A Hitchhiker's Guide to the New Risk Capital Landscape
The old and still predominant risk capital landscape is an equity monopoly.
Sand Hill Road was built on the backs of a subset of a subset of companies who were a fit for venture capital–and then executed brilliantly. These are magnificent success stories that provided magnificent, deserved returns for their investors and employees.
Unfortunately, all current day methodologies, classes, events, frameworks, and vocabulary in the startup world are created to perpetuate this one specific paradigm for funding, growing, and exiting .1% of companies.

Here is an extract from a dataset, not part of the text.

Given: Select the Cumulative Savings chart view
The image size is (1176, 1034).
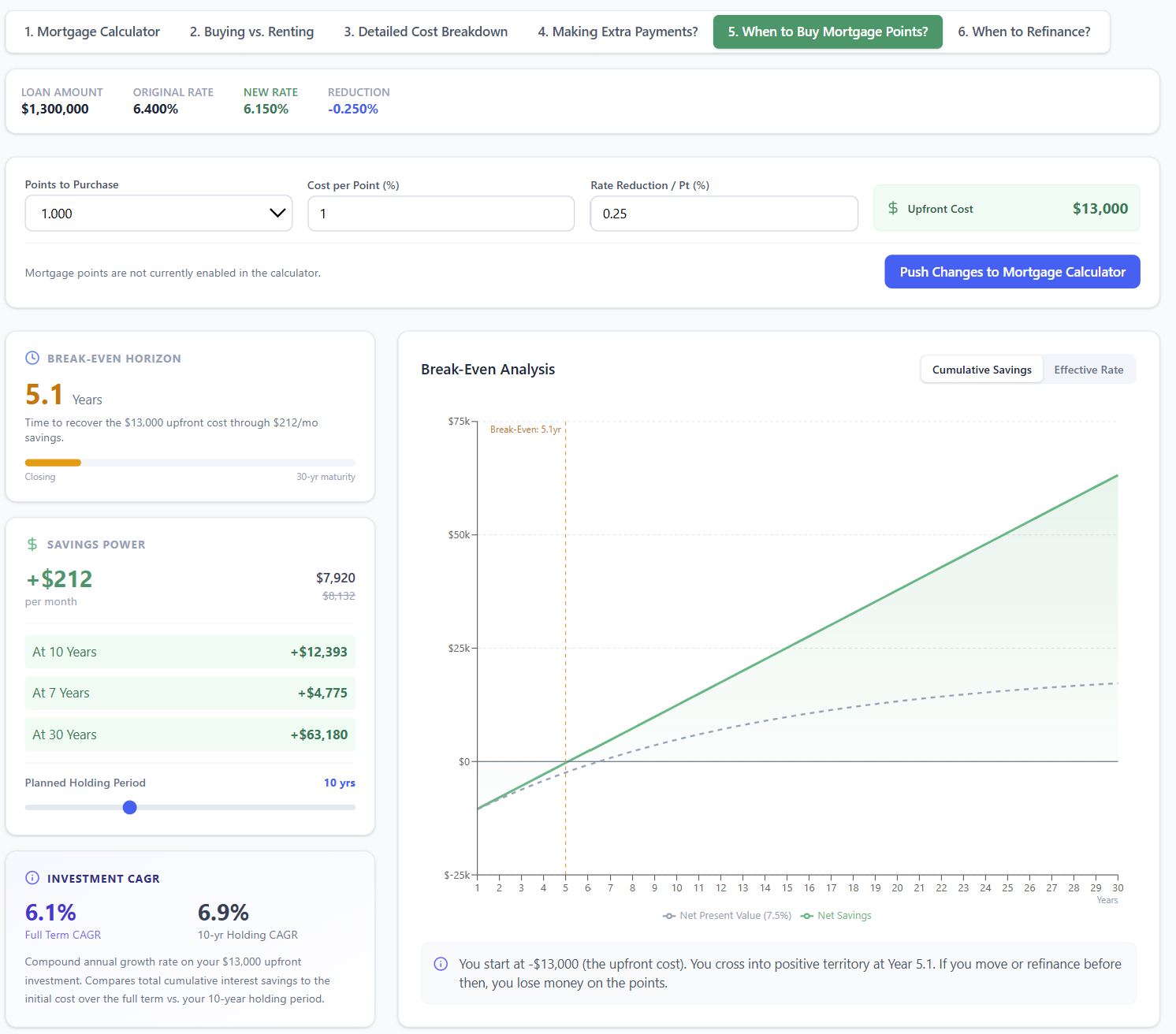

As a result, countless startups have sold equity to raise funds when it is not a fit for the business they aimed to build.
Evidenced by the explosion of seed-stage VC funds, founders face mounting pressure to reach a billion-dollar exit, resulting in fewer modest successes along the way. “Startup culture” has deified the .1% of companies providing VC returns, and left founders and ideas that don’t fit this paradigm out.
One block off of Sand Hill Road, there once was a graveyard of companies that were not a fit for venture capital and died of indigestion. Countless brilliant founders took their bold ideas and followed the advice of many smart investors, advisors, writers, tweeters, and friends to raise venture capital. Rumor has it that this graveyard has since been paved over with management fees.
Since when is a $30M company not worth celebrating?
There are audacious opportunities that need risk capital, but not necessarily venture capital-style equity investment. Or at least not to start.
The new risk capital landscape provides audacious founders and their businesses the funding they need. Not the other way around.
It includes venture capital for high-growth startups. It also celebrates and supports audacious founders who may have:
Bootstrapped great businesses and want to pour some gasoline on the fire
Never heard of Crunchbase, AngelList, and don’t read Medium (until you share this post!)
Started providing high-paying jobs in their community and don’t want to take unnecessary risk to jeopardize those jobs
A great shot at becoming $20 million dollar businesses with some outside capital, but probably not $200 million
Profitability, growth, and no exit plan
The New Risk Capital Landscape
Innovative funds like Indie VC, Earnest, and TinySeed (to name a few) have courageously stepped into voids within the capital landscape by creating funding structures that fit the founders they each noticed were left out by VC 1.0.
Make no mistake, these structures have nothing to do with lowering standards for investability.
As Bryce Roberts of Indie VC, puts it, “we are not a halfway house for the unfundable.” The new risk capital landscape allows founders to declare their own destiny and then provides economic alignment from investors to achieve that ambitious destiny.
If that destiny is to remain true to your bootstrapping roots, with a little extra capital, talk with Earnest Capital. Or maybe it is to one day sell your b2b SaaS company, but with a limited initial market? Try TinySeed. And if you’re simply trying to build a great company in your Colorado hometown, that’s us.
Creating a Sandbox for New Risk Capital In Colorado
Rural Colorado is home to audacious founders who fit all of these profiles and have a healthy dose of topophilia. As service providers (yes, that’s really all VCs are), this has forced us to learn about new capital structures as quickly as possible. It is up to us to offer the correct growth capital services to our Rural Colorado founders. After all, VCs should act like startups, understanding their customers and adapting to their needs as well.
We’ve analyzed over a dozen term sheets, negotiated these structures with founders, spoken with the investors behind most of these new instruments, and even gathered over sixty of the leading venture innovators for the first ever Alternative Capital Summit. Our goal is to accelerate the adoption of these new risk capital structures for our fund as well as our entire Colorado capital ecosystem.
Perhaps in the process, the larger capital ecosystem may use our findings to accelerate these instruments in their capital ecosystems. All together, we can better serve an entire segment of founders that are currently overlooked by yesterday’s funding paradigm.